Superinsight is used as a map-making layer. Summaries and structured views tell the lawyer where to aim close reading: which conditions flared, which providers disagreed, which imaging episodes matter for functional limitations. The workflow is explicitly not “press a button and file the summary.” It is “press a button, then earn the rest of the work with judgment.”
Why medical review dominates disability prep
Hearing economics
For many disability shops, the ALJ hearing is where cases turn. Preparation therefore includes not only reading, but synthesis: turning hundreds of progress notes into a coherent theory that matches listing and vocational concepts. That synthesis step is where lawyers without clinical training slow down.
Signal buried in noise
Hospital systems generate redundant encounters, template language, and imaging reports that look similar case to case. Experienced attorneys develop heuristics about where the meat hides. Junior staff do not yet have those heuristics. A structured summary helps level the team toward a common starting map.
From skepticism to adoption: the malpractice-carrier nudge
The owner described early AI skepticism rooted in legitimate concerns: confidentiality, hallucination, and professional responsibility.
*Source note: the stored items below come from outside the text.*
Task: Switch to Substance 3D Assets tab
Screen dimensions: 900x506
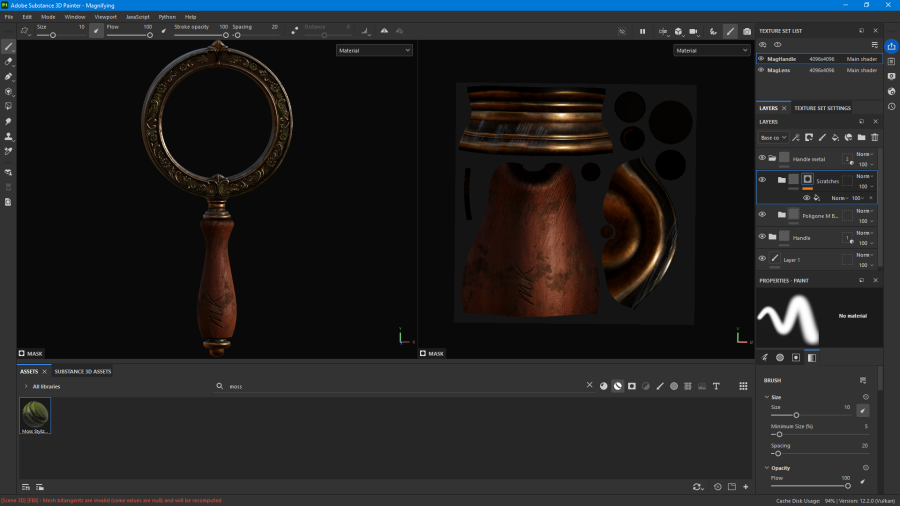Action: (83, 371)
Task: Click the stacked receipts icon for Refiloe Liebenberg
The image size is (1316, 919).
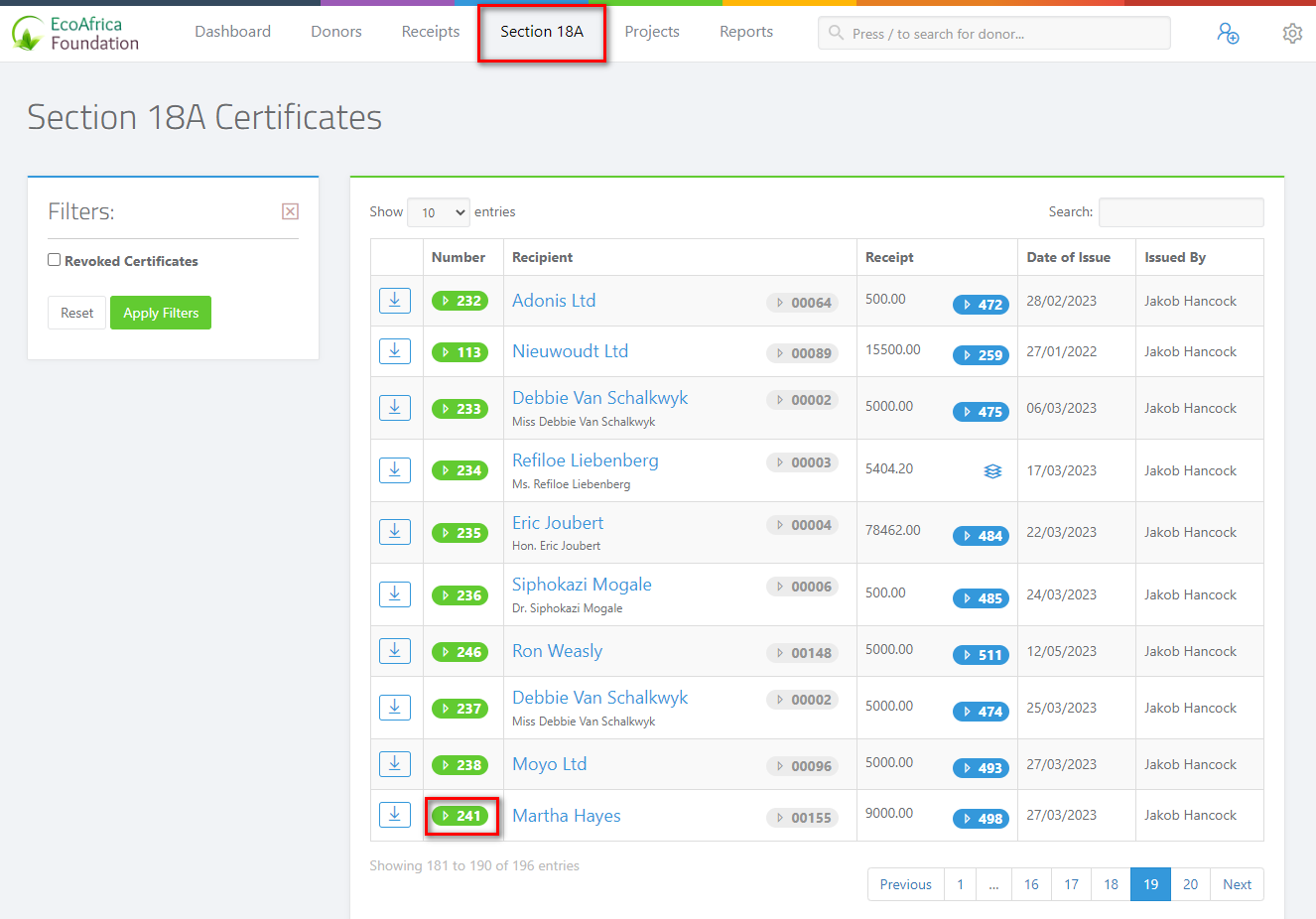Action: (x=992, y=471)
A turning point was continuing legal education presented by the malpractice carrier, arguing that attorneys should have some AI literacy rather than treating the entire category as forbidden. That framing lowered the emotional barrier enough to experiment responsibly.
The lesson for other firms is procedural: your carrier and your ethics committee are part of the adoption path, not enemies of innovation.
How Superinsight fits the prep lifecycle
| Phase | Without structured summaries | With Superinsight as jump-off |
|---|---|---|
| First pass | Linear paging from admission index forward | Orient to conditions, encounters, and gaps suggested by software |
| Deep read | Driven by memory and ad hoc notes | Targeted to dates and providers flagged as high leverage |
| Hearing design | Theory sometimes lags record review | Theory can track documented limitations earlier |
The table is illustrative of the workflow story in this profile, not a controlled before-and-after measurement.
What this profile does (and does not) quantify
This account does not give hours saved, percent faster review, or dollars. It does give clear workflow priorities and adoption framing. The table lists only what is attributed here.
| Topic | As described |
|---|---|
| Time sink | Medical evidence summaries are the biggest time suck when working up a disability case |
| Procedure | Vast majority of disability cases go to an administrative hearing before an ALJ; bulk of work is prep plus the hearing |
| Adoption trigger | Malpractice carrier representative at a CLE argued attorneys should have some AI in the toolbox |
| Numeric savings | None stated in the passages summarized above |
Risks and how this firm mitigates them
- Hallucination: Treat software output as draft navigation, not citations you file untouched.
- False confidence: Speed without judgment produces loud wrong answers. The owner’s mitigation is experience plus spot checks.
- Staff skills atrophy: Rotate younger lawyers through unaided reading enough that they still learn the shape of a chart.
Takeaway: how Superinsight helped (per their account)
- Time (structured): Less linear paging; more targeted deep dives.
- Insight extraction: Clearer early picture of conditions and themes that should drive examination and cross.
- Cost: Substitutes software-assisted structure for marginal attorney hours on summarization that does not require bar exam skills minute-by-minute.
Bottom line. This profile centers a familiar SSD reality: most files head to an ALJ hearing, and medical evidence prep dominates the calendar. Superinsight is framed as summary-first orientation, not a substitute for reading the chart or for professional judgment.